EXERCISE GOAL ::
Look through the material below and return every line that contains "dropdown".

####################

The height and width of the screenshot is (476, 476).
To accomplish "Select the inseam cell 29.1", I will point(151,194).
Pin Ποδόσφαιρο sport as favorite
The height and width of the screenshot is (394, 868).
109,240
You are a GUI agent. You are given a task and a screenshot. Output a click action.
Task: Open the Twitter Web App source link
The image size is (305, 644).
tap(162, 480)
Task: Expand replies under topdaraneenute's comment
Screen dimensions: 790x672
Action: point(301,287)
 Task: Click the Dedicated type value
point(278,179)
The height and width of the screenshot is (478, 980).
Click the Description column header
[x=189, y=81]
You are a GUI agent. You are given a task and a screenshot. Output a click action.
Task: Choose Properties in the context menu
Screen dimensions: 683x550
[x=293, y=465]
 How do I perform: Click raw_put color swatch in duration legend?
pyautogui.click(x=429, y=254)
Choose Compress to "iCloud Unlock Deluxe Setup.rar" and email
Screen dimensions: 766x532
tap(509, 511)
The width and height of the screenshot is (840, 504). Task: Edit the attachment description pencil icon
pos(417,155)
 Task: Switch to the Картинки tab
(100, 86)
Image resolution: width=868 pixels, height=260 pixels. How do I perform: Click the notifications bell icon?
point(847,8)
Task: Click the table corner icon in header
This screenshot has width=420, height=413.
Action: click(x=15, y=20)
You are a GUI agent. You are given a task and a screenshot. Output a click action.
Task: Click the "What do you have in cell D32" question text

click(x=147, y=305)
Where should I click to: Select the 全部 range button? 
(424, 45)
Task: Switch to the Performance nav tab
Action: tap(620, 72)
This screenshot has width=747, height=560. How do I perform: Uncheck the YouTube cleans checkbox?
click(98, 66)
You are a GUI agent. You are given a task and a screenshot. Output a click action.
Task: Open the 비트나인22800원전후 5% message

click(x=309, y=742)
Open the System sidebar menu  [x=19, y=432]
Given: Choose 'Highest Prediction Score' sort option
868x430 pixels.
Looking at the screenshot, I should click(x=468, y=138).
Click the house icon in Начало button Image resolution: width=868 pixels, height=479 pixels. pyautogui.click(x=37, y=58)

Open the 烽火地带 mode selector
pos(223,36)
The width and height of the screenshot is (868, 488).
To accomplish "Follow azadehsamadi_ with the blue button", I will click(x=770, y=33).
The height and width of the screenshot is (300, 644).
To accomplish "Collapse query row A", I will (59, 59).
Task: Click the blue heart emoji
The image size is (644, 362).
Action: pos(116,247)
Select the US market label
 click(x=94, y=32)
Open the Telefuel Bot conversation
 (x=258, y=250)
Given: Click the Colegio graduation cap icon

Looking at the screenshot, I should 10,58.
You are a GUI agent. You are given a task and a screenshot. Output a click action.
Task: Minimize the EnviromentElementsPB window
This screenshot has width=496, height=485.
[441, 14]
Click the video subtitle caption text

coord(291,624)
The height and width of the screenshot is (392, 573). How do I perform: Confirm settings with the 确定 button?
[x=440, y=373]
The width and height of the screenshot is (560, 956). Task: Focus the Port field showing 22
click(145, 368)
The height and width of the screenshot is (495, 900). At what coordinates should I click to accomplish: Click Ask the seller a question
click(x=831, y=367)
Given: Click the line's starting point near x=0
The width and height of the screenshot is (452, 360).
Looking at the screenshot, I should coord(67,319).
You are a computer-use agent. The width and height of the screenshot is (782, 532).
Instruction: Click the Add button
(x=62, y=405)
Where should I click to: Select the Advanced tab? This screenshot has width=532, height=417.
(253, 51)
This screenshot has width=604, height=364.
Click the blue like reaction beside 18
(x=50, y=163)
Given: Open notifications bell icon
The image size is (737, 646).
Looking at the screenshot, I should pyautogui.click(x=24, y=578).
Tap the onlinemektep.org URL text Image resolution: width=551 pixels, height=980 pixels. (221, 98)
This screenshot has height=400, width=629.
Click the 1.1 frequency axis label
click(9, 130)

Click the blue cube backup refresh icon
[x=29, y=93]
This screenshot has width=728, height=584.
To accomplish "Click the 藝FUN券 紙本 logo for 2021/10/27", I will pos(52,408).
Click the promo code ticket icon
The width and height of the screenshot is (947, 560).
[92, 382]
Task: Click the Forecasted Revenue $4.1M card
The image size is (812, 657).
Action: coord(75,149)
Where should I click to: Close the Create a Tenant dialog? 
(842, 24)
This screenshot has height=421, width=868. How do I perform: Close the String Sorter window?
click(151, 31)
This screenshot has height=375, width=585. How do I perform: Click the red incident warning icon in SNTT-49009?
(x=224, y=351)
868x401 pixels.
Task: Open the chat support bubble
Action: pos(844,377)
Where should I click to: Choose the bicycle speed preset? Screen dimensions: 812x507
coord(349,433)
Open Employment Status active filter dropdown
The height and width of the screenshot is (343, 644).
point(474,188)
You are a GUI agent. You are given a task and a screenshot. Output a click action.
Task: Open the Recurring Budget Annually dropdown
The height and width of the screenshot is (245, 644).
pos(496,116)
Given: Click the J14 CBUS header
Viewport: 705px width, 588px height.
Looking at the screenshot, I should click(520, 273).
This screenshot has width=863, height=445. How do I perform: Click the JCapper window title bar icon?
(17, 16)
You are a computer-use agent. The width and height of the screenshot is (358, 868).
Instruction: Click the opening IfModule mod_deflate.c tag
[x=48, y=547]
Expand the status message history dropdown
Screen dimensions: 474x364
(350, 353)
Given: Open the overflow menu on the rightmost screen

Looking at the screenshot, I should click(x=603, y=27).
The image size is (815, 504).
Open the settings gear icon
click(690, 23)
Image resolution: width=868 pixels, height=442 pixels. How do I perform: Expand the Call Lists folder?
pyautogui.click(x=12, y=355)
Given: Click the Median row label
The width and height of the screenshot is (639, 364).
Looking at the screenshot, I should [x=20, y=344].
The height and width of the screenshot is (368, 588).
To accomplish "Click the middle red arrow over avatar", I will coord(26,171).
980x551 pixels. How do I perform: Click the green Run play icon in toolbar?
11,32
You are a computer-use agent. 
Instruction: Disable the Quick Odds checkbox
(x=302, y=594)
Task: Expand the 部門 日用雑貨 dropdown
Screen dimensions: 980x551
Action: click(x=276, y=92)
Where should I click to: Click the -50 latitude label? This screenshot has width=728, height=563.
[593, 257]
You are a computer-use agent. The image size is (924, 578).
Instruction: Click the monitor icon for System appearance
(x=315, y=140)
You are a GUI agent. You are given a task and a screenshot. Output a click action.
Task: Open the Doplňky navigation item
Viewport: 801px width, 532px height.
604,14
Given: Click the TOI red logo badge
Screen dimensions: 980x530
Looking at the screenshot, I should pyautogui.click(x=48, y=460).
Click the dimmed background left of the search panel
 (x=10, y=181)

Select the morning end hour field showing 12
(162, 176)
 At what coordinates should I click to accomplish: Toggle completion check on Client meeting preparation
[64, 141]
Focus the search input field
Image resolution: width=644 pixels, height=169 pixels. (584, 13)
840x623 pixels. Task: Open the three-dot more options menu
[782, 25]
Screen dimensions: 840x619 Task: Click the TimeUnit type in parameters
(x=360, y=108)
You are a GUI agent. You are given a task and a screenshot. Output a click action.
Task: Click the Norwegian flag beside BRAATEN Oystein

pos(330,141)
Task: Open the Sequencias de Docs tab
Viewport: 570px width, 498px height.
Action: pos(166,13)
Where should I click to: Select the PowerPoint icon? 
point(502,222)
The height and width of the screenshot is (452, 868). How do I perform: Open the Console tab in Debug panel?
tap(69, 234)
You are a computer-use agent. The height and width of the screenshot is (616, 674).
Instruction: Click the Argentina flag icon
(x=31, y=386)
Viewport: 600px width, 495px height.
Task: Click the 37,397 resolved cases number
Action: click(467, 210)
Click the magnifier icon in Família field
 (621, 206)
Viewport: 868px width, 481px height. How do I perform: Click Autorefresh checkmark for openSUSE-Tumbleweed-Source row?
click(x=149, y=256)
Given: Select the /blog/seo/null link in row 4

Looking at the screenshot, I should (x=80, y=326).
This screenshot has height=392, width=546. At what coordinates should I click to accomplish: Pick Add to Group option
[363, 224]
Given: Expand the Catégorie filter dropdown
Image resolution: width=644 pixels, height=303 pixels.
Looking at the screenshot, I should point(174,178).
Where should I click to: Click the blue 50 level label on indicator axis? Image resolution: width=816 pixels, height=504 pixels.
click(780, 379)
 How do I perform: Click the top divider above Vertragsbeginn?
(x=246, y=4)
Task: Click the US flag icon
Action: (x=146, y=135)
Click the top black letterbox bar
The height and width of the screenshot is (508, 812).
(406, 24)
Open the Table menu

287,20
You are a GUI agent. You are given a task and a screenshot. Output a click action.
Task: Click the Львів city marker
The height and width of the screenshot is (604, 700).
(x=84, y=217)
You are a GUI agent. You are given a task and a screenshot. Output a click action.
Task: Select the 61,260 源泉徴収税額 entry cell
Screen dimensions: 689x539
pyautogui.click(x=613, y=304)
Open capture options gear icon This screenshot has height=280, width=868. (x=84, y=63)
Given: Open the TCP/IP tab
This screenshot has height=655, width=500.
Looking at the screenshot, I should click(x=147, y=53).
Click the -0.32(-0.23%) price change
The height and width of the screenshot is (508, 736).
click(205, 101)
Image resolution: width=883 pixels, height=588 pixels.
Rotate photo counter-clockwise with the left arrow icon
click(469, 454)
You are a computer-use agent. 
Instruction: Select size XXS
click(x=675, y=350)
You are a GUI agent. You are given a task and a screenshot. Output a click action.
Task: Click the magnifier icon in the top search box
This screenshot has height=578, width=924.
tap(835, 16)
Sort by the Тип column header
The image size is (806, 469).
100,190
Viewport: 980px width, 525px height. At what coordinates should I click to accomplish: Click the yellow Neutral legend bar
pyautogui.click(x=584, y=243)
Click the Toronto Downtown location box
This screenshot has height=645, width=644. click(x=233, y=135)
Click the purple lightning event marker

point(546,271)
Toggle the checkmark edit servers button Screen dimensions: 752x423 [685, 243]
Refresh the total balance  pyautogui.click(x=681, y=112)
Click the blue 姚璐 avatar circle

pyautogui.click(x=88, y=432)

####################

PROBLEM SOLUTION ::
Open Employment Status active filter dropdown
Task: Open the Recurring Budget Annually dropdown
Expand the status message history dropdown
Task: Expand the 部門 日用雑貨 dropdown
Given: Expand the Catégorie filter dropdown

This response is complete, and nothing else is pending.